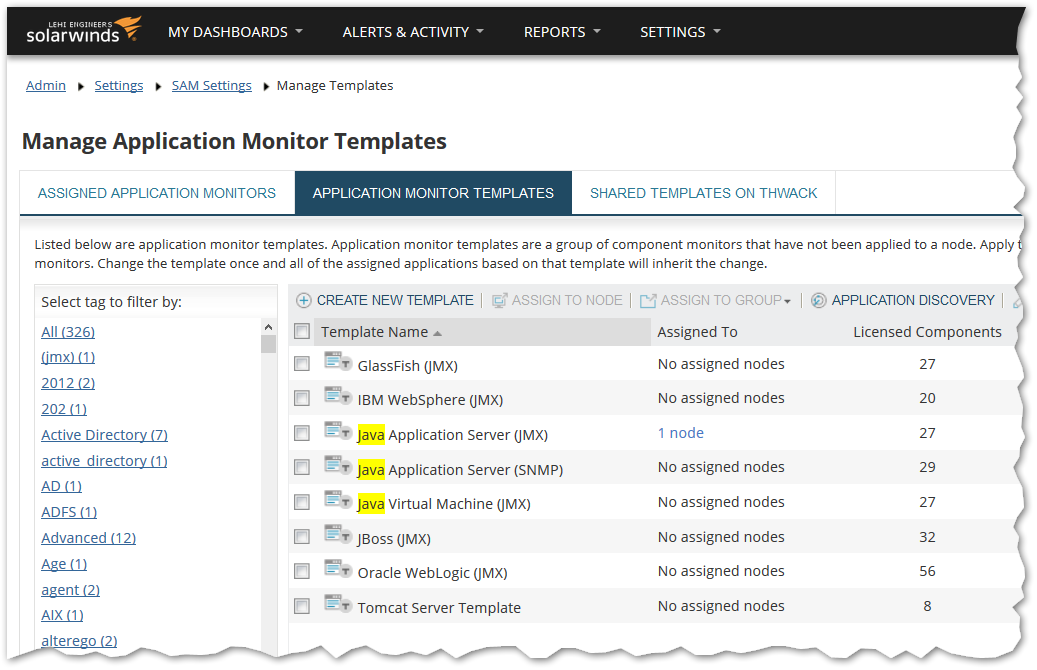Open the 1 node assigned link
This screenshot has width=1037, height=670.
(680, 433)
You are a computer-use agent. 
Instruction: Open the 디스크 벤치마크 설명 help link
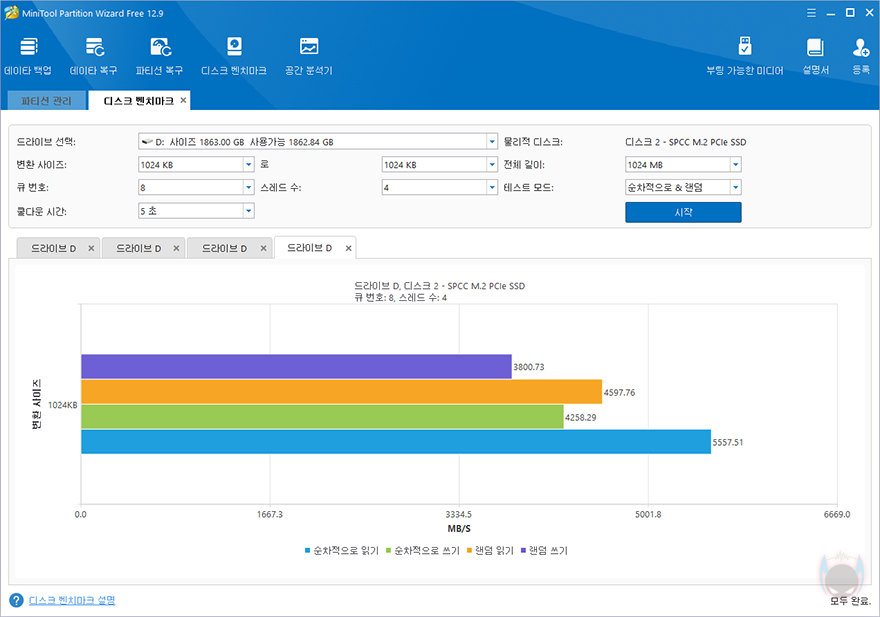pyautogui.click(x=72, y=600)
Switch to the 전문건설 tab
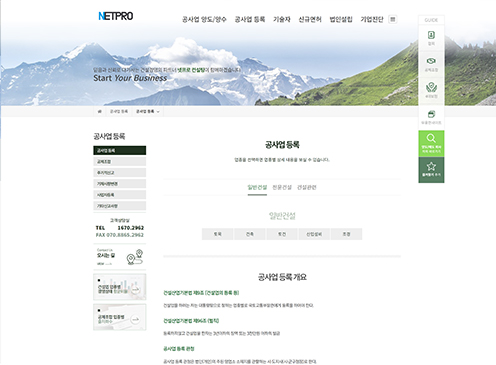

****************

### Task goal
Nothing but the lines from the one that contains "You are a computer-use agent." through the last line of the material should be written out, exactly. Omit pictures.

### Exercise answer
You are a computer-use agent. 
Instruction: Open the 디스크 벤치마크 설명 help link
pyautogui.click(x=72, y=600)
Switch to the 전문건설 tab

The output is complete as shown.